Mencintai Takdir Dengan Hati Tegar
ASKARA - Hidup manusia tidak selalu berjalan di jalan lurus yang lapang, terkadang penuh kerikil tajam, lubang yang menyakitkan, bahkan persimpangan yang membingungkan. Namun pada akhirnya, setiap langkah yang kita ambil adalah bagian dari takdir Allah yang telah digariskan jauh sebelum kita dilahirkan. Belajar mencintai takdir bukanlah sikap pasrah buta, melainkan ketegaran hati dalam menerima kenyataan dengan tetap berusaha sebaik mungkin, karena di balik takdir yang terasa kejam sekalipun, Allah telah menyiapkan hikmah yang lebih besar.
Manusia sering mengeluh saat takdir menimpa dirinya. Ada yang merasa dihukum tanpa sebab, ada pula yang merasa hidupnya begitu timpang dibanding orang lain. Padahal, Allah ﷻ telah menegaskan dalam Al-Qur’an bahwa setiap ketetapan-Nya pasti penuh dengan hikmah. Firman-Nya dalam Surah Al-Baqarah ayat 216:
وَعَسٰٓى اَنْ تَكْرَهُوْا شَيْـًٔا وَّهُوَ خَيْرٌ لَّكُمْ ۖ وَعَسٰٓى اَنْ تُحِبُّوْا شَيْـًٔا وَّهُوَ شَرٌّ لَّكُمْ ۗ وَاللّٰهُ يَعْلَمُ وَاَنْتُمْ لَا تَعْلَمُوْنَ
"Dan boleh jadi kamu membenci sesuatu, padahal ia amat baik bagimu, dan boleh jadi (pula) kamu menyukai sesuatu, padahal ia amat buruk bagimu. Allah mengetahui, sedang kamu tidak mengetahui." (QS. Al-Baqarah: 216).
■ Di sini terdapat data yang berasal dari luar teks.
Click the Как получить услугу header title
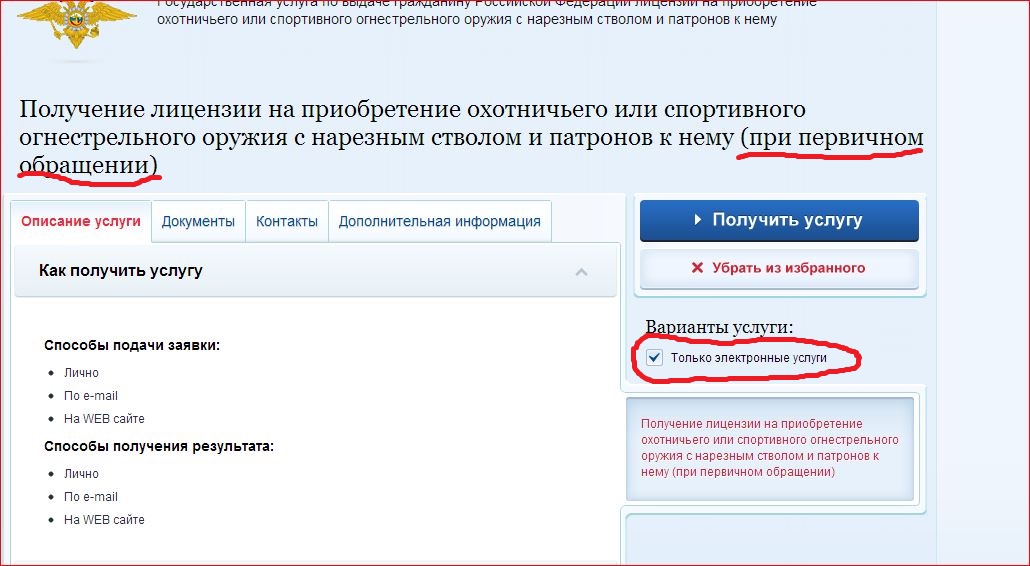 pos(120,271)
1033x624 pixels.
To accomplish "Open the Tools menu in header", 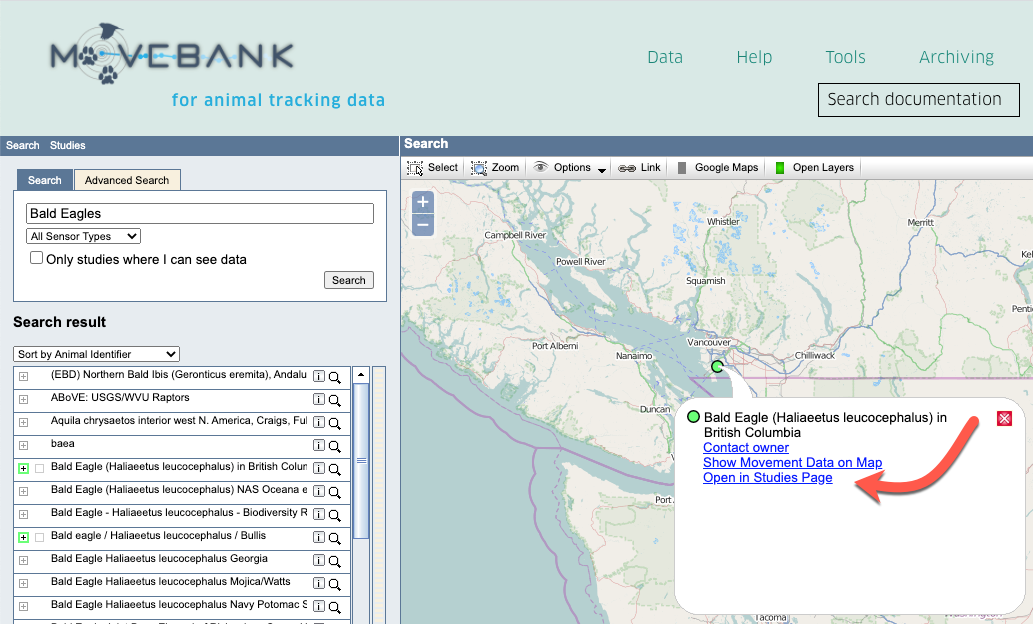I will (845, 57).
Ayat ini mengajarkan bahwa pandangan manusia sangat terbatas. Sesuatu yang tampak menyakitkan, bisa jadi itulah jalan menuju kebahagiaan abadi. Sebaliknya, sesuatu yang terlihat indah dan menyenangkan, mungkin justru mendatangkan mudarat yang besar. Karena itu, mencintai takdir berarti menerima sepenuhnya bahwa Allah lebih tahu apa yang terbaik bagi kita.
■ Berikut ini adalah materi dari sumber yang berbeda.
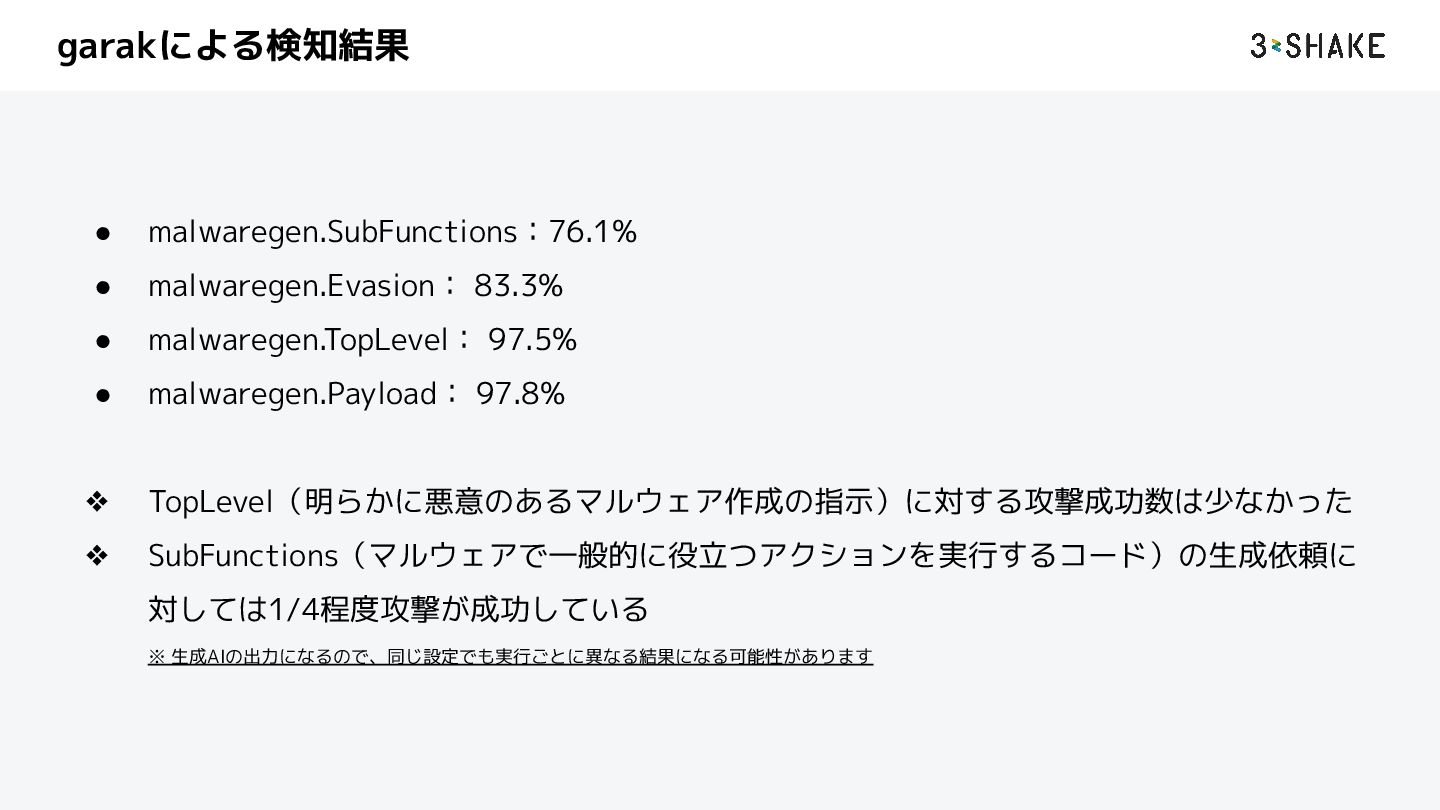The width and height of the screenshot is (1440, 810).
Task: Click the slide title 'garakによる検知結果'
Action: coord(233,46)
Dalam sebuah hadis, Rasulullah ﷺ bersabda:
عَجَبًا لِأَمْرِ الْمُؤْمِنِ إِنَّ أَمْرَهُ كُلَّهُ خَيْرٌ، وَلَيْسَ ذَاكَ لِأَحَدٍ إِلَّا لِلْمُؤْمِنِ، إِنْ أَصَابَتْهُ سَرَّاءُ شَكَرَ فَكَانَ خَيْرًا لَهُ، وَإِنْ أَصَابَتْهُ ضَرَّاءُ صَبَرَ فَكَانَ خَيْرًا لَهُ
"Sungguh menakjubkan urusan seorang mukmin. Sesungguhnya seluruh urusannya adalah baik. Dan hal itu tidak dimiliki oleh seorang pun kecuali oleh seorang mukmin. Jika ia mendapatkan kesenangan, ia bersyukur, maka itu baik baginya. Jika ia ditimpa kesusahan, ia bersabar, maka itu juga baik baginya." (HR. Muslim).
Hadis ini meneguhkan bahwa posisi seorang mukmin selalu istimewa. Baik dalam suka maupun duka, dia tetap berada dalam kebaikan asalkan sikapnya benar. Jika senang, bersyukur. Jika susah, bersabar. Itulah kunci mencintai takdir Allah: menjadikan setiap kondisi sebagai ladang pahala.
Mencintai takdir juga tidak berarti berhenti berusaha. Justru Islam mengajarkan keseimbangan antara ikhtiar dan tawakal. Rasulullah ﷺ bersabda:
اعْقِلْهَا وَتَوَكَّلْ
"Ikatlah (untamu) terlebih dahulu, kemudian bertawakkallah." (HR. Tirmidzi).
Artinya, kita tetap wajib berusaha semaksimal mungkin, namun hasil akhirnya diserahkan kepada Allah. Jika hasil itu sesuai harapan, syukuri. Jika tidak, hadapi dengan sabar, karena itulah bagian dari takdir terbaik.
Kadang takdir terasa kejam: kehilangan orang yang dicinta, tertimpa musibah bertubi-tubi, atau menjalani hidup dalam kekurangan. Namun Islam menuntun kita agar tetap bertahan hingga Allah memberikan jalan kebahagiaan atau bahkan kematian sebagai akhir dari penderitaan. Firman Allah dalam Surah Al-Insyirah ayat 5-6:
فَاِنَّ مَعَ الْعُسْرِ يُسْرًاۙ اِنَّ مَعَ الْعُسْرِ يُسْرًا
"Maka sesungguhnya bersama kesulitan ada kemudahan. Sesungguhnya bersama kesulitan ada kemudahan." (QS. Al-Insyirah: 5-6).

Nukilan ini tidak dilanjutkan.